On Sunday, the SAJBD Gauteng Council and the Johannesburg Holocaust & Genocide Centre (JHGC) held a joint function in memory of legendary human rights activist and Holocaust survivor Elie Wiesel. What lent additional significance to the occasion was that it was the first joint event to be held in the JHGC’s newly completed premises in Parktown. The Board was very much involved in the establishment of the JHGC, and since then has collaborated with it on a number of memorable. They include a tribute to the Japanese diplomat Chiune Sugihara and commemorating the Soviet army’s role in liberating the concentration camps.

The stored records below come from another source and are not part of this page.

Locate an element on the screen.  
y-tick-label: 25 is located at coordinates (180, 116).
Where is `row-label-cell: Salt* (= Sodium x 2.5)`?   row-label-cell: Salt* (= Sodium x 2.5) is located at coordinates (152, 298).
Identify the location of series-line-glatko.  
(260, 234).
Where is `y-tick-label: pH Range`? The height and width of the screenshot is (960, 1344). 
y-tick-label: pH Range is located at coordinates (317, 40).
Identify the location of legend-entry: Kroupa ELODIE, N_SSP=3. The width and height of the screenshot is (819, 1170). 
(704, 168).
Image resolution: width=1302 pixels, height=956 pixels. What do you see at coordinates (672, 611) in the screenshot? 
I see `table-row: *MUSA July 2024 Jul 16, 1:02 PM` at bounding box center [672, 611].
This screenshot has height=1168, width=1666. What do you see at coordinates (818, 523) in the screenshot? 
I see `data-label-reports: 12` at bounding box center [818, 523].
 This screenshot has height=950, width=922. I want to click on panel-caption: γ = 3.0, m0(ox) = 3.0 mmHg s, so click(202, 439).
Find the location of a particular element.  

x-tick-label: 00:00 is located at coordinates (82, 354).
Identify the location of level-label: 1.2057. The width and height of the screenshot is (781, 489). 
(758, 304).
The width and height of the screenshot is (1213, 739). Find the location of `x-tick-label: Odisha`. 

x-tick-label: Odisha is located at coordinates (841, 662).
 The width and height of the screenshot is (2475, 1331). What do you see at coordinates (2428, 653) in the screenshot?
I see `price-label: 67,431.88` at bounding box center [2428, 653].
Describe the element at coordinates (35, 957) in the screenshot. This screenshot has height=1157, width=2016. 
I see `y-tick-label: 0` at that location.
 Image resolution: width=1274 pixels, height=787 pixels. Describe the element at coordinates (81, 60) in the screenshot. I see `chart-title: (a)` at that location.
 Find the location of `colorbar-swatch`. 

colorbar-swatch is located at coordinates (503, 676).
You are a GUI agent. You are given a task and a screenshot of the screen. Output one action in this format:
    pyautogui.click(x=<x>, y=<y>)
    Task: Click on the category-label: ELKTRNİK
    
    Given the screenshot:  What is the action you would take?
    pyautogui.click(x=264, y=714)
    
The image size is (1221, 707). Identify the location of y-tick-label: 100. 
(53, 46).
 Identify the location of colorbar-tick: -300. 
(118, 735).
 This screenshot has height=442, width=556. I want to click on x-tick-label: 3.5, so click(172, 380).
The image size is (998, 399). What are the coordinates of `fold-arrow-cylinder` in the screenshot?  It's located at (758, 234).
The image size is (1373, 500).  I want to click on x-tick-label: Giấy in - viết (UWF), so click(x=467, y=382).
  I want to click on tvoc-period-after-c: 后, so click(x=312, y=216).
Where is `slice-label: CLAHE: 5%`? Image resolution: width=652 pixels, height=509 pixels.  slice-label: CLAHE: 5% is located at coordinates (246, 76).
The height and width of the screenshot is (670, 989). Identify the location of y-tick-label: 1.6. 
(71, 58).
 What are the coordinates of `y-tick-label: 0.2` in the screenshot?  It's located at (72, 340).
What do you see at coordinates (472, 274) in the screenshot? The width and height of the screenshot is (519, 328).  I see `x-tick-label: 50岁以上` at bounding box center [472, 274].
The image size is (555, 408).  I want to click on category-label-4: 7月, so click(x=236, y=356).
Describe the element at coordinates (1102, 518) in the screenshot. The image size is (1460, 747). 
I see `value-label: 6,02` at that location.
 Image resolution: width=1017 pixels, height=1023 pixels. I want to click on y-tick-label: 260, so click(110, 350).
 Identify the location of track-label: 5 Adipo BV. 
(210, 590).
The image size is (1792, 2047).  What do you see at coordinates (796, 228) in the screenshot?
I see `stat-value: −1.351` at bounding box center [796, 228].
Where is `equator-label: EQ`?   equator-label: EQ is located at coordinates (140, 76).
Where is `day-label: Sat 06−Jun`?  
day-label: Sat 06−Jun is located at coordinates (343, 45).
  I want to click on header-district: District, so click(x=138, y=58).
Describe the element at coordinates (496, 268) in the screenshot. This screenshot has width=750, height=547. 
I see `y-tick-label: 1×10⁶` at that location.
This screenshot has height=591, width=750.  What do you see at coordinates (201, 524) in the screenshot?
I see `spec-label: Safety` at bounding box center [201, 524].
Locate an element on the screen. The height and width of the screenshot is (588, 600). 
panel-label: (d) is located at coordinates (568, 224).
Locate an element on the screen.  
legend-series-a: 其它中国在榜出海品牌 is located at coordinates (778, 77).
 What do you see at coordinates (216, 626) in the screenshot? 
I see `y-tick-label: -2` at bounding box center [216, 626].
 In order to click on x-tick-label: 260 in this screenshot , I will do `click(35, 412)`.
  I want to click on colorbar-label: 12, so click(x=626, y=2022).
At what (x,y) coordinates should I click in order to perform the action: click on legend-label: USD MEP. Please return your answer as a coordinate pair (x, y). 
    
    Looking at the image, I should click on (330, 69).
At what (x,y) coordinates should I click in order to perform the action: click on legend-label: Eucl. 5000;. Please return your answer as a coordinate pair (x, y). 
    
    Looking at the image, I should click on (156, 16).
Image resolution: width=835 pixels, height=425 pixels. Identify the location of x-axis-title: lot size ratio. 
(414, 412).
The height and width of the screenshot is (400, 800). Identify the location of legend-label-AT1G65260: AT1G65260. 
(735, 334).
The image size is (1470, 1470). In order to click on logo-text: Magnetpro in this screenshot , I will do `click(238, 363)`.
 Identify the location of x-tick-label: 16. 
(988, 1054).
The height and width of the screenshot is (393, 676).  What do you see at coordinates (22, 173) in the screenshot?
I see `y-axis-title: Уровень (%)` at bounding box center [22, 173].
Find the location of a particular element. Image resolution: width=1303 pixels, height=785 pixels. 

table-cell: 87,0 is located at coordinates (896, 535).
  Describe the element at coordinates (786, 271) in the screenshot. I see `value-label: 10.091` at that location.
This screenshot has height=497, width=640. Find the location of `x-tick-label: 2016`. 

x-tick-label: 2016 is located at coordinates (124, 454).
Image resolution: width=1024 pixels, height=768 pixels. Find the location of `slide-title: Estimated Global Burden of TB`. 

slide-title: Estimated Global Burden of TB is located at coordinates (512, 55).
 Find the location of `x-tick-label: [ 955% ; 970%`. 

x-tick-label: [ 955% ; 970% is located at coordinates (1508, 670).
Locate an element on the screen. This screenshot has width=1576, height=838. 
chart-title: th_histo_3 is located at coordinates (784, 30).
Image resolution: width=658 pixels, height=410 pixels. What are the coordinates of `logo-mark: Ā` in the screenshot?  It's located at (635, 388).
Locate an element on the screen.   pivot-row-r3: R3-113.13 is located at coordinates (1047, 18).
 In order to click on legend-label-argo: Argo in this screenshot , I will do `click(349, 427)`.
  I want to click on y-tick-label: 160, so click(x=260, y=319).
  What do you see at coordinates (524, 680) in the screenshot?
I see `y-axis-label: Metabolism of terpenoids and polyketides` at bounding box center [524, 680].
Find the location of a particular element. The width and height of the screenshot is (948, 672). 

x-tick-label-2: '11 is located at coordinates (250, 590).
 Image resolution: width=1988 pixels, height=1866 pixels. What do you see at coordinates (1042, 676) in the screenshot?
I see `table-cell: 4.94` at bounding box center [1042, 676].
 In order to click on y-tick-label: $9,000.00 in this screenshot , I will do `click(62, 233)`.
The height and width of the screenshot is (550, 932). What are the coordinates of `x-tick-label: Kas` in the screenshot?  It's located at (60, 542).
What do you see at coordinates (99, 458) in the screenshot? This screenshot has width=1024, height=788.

The mission of the JHGC is to combine Holocaust commemoration and education with teaching about other genocides that have occurred in modern history, particularly in Africa. In doing so, it seeks to instil in its visitors an awareness of the evils of racism, bigotry and intolerance, and of what the unspeakable consequences of such scourges can be. As Gauteng Chairman Shaun Zagnoev pointed out in his message for the occasion, the SAJBD very much “shares this commitment to learning from past tragedies, and applying these lessons to our own times so as to prevent such things from ever happening again”.
In his brief address, Holocaust survivor and educator Don Krausz stressed one of Elie Wiesel’s fundamental observations as to how an educated and culturally sophisticated national could have perpetrated such horrors, namely, that it the process was crucially preceded by a process of dehumanization against the victims. What relevance has the concept of ‘human rights’, after all, when one’s intended targets are not considered to be human at all? It is no accident that those who engage in demonizing other human beings.
Don has for many years been at the forefront of local Holocaust survivors who have born witness to and educated the public about what they saw and experienced. In communicating his harrowing message, so often and on so many different platforms, he has not only displayed courage and resilience, but wisdom, dignity and above all profound humanity. For this our Jewish community, and indeed society as a whole, owes him a huge debt of gratitude.